**PROBLEM TO SOLVE:**
Copy verbatim the lines of the entries below, from the line containing "Given: Insert a bulleted list" through the line containing "click(175, 287)", both included. Omit the pictures from your copy.

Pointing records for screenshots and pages

↓↓↓

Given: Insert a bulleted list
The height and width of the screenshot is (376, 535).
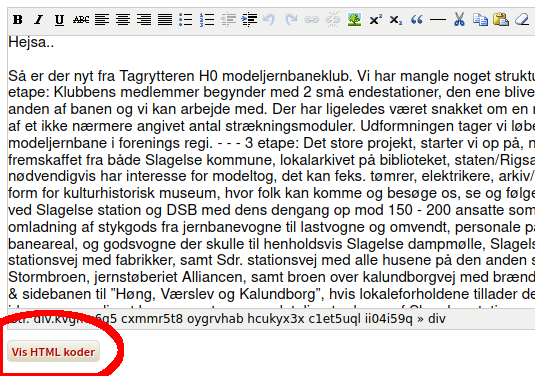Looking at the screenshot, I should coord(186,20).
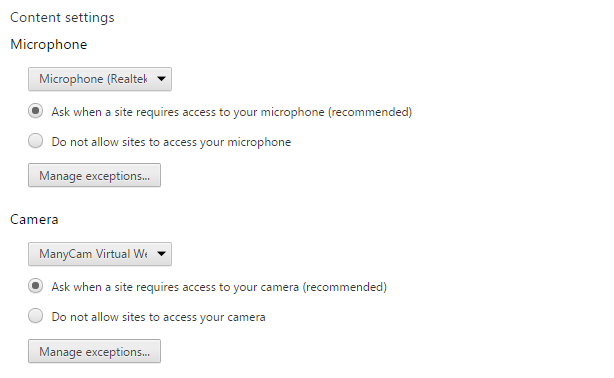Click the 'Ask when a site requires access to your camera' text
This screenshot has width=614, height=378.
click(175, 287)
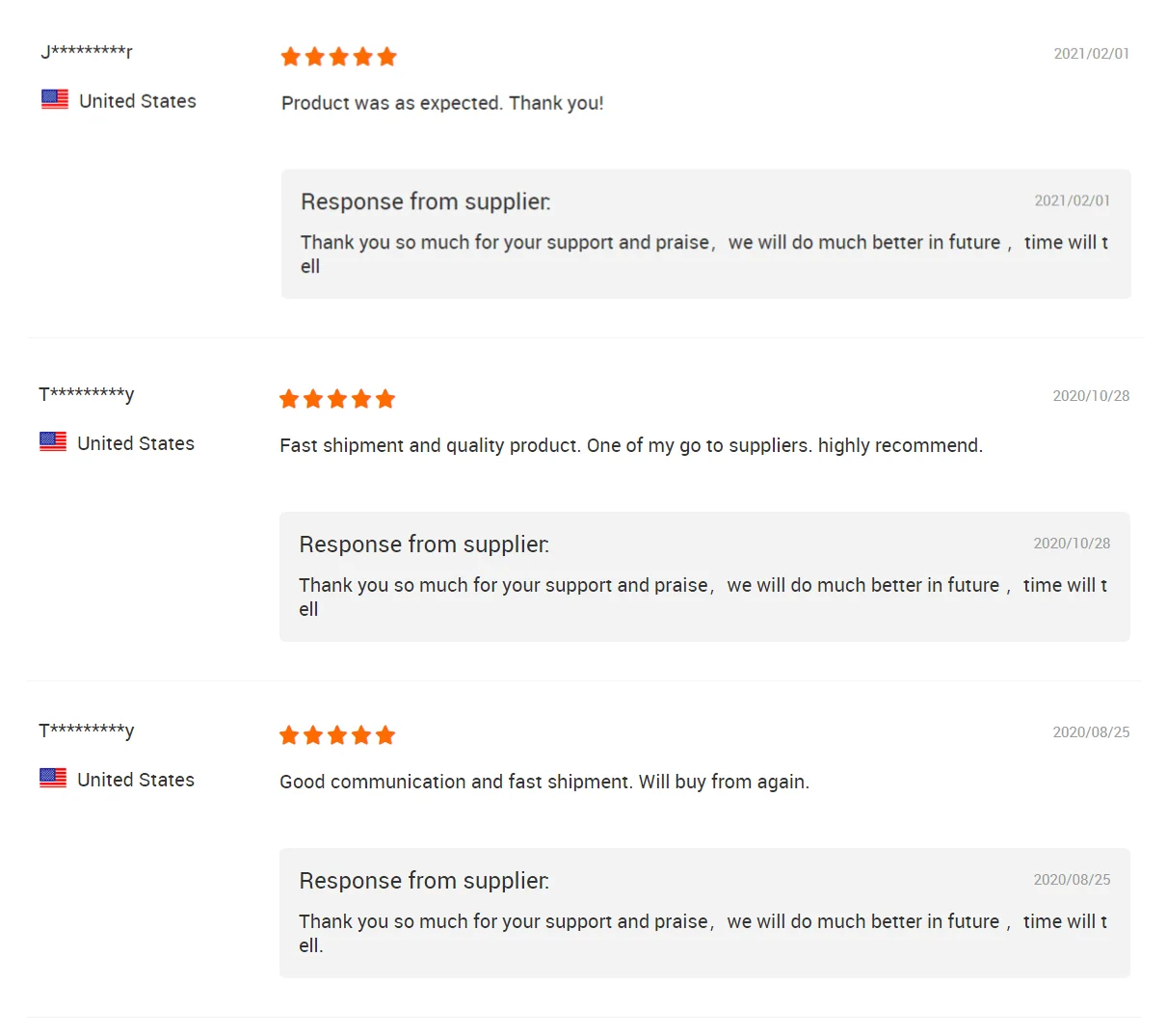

↑↑↑
↓↓↓

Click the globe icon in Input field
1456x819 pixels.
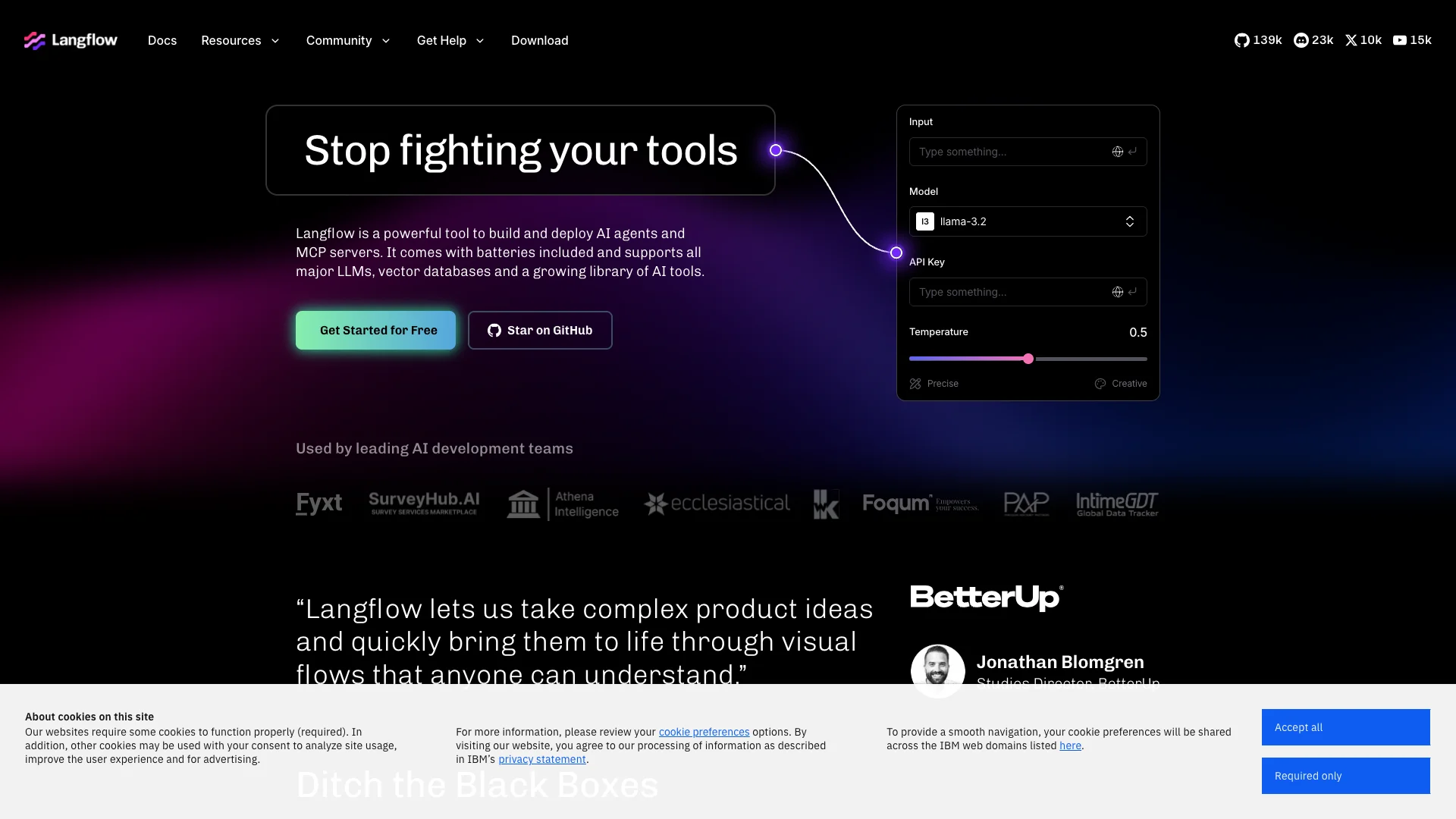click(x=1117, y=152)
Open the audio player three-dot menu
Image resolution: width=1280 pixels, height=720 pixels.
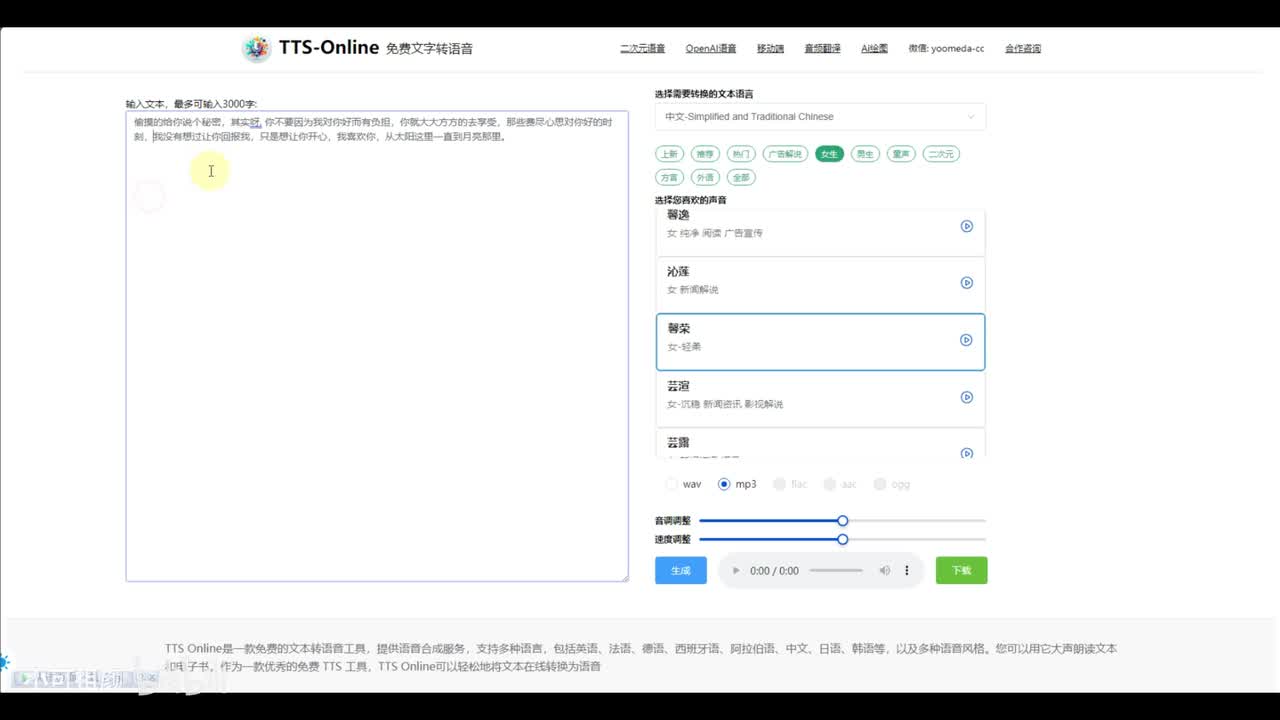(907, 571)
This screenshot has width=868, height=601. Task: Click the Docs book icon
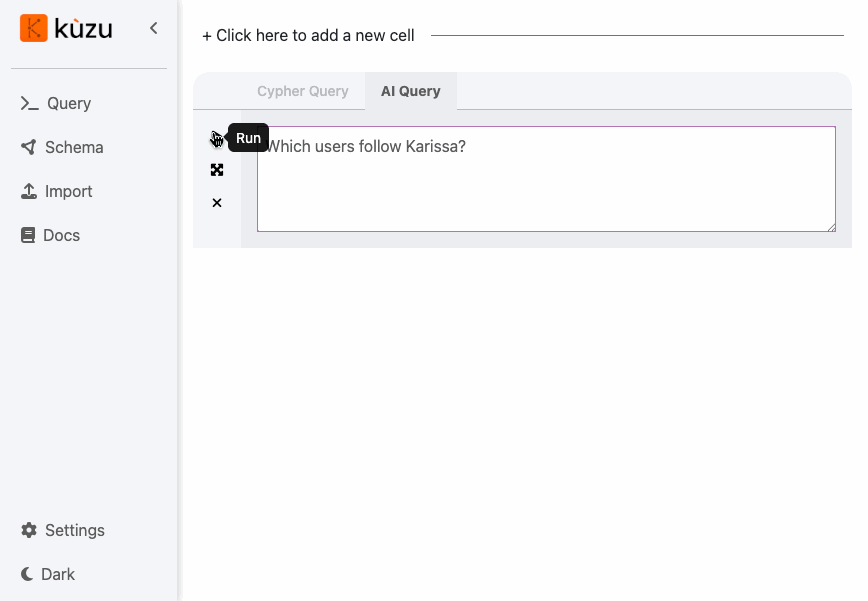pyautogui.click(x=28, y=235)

↑↑↑
↓↓↓

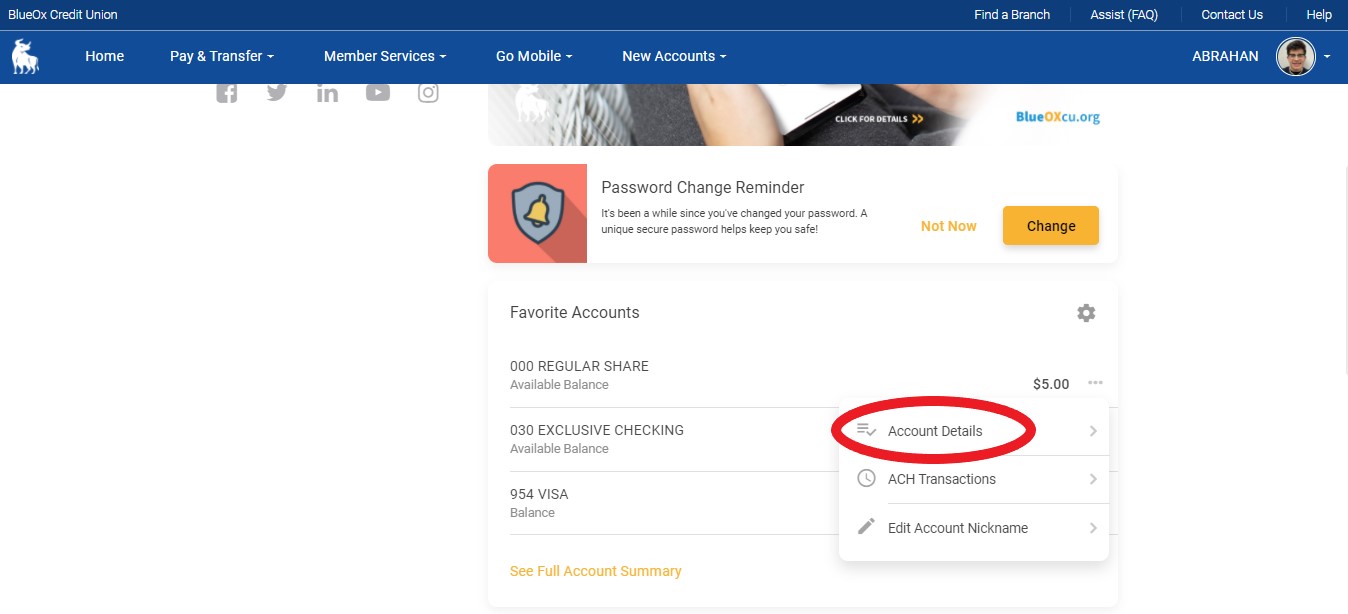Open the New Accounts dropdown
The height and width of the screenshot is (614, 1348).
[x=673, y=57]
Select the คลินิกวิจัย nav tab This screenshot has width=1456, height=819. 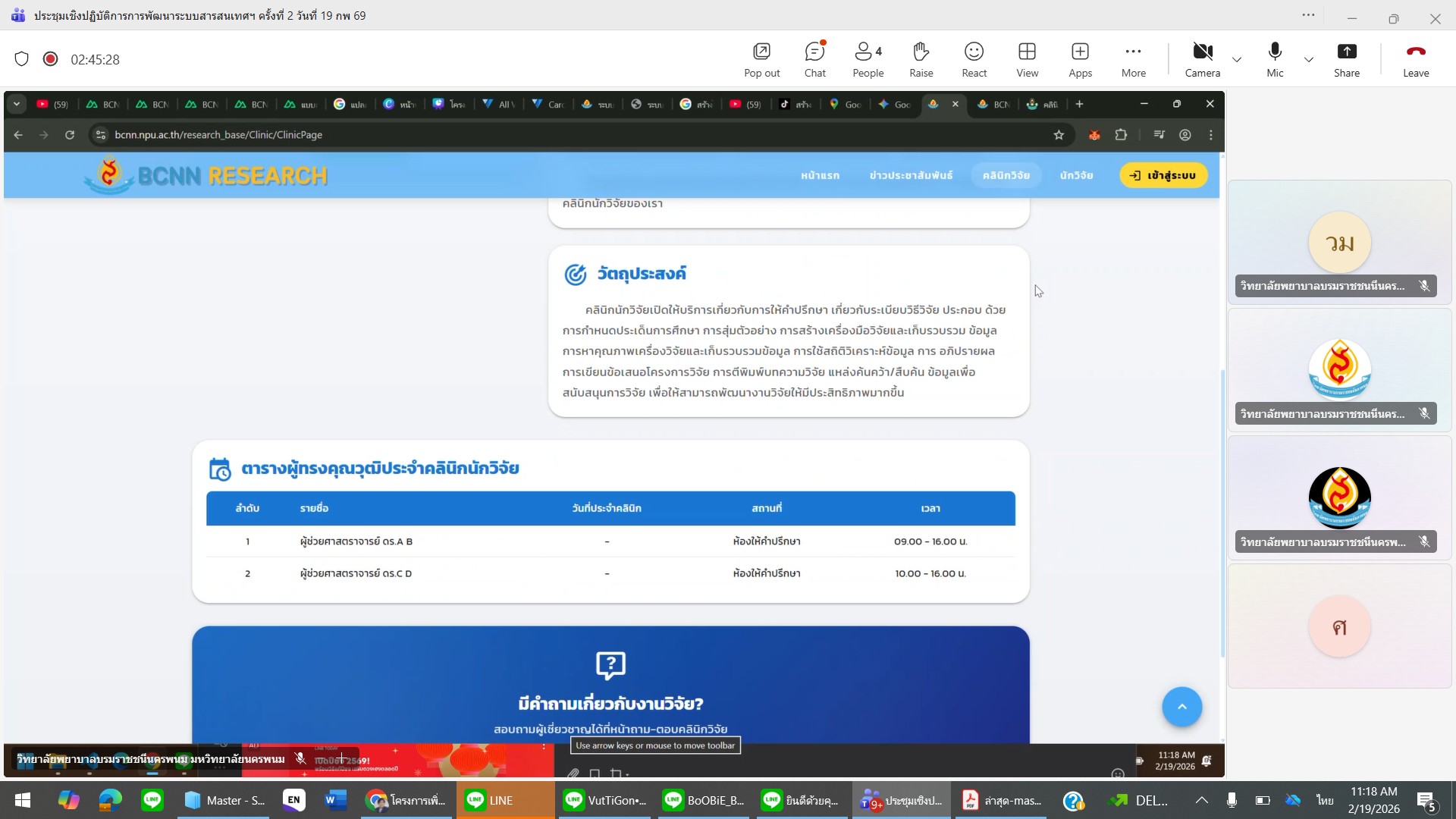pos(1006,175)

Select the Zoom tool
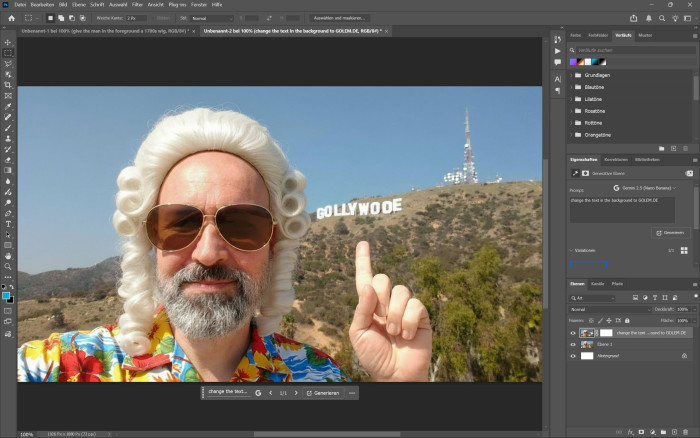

↑↑↑

**RESPONSE TO THIS EXERCISE:**
Given: Insert a bulleted list
The height and width of the screenshot is (376, 535).
Looking at the screenshot, I should coord(186,20).
Click the 'Ask when a site requires access to your camera' text
This screenshot has width=614, height=378.
click(175, 287)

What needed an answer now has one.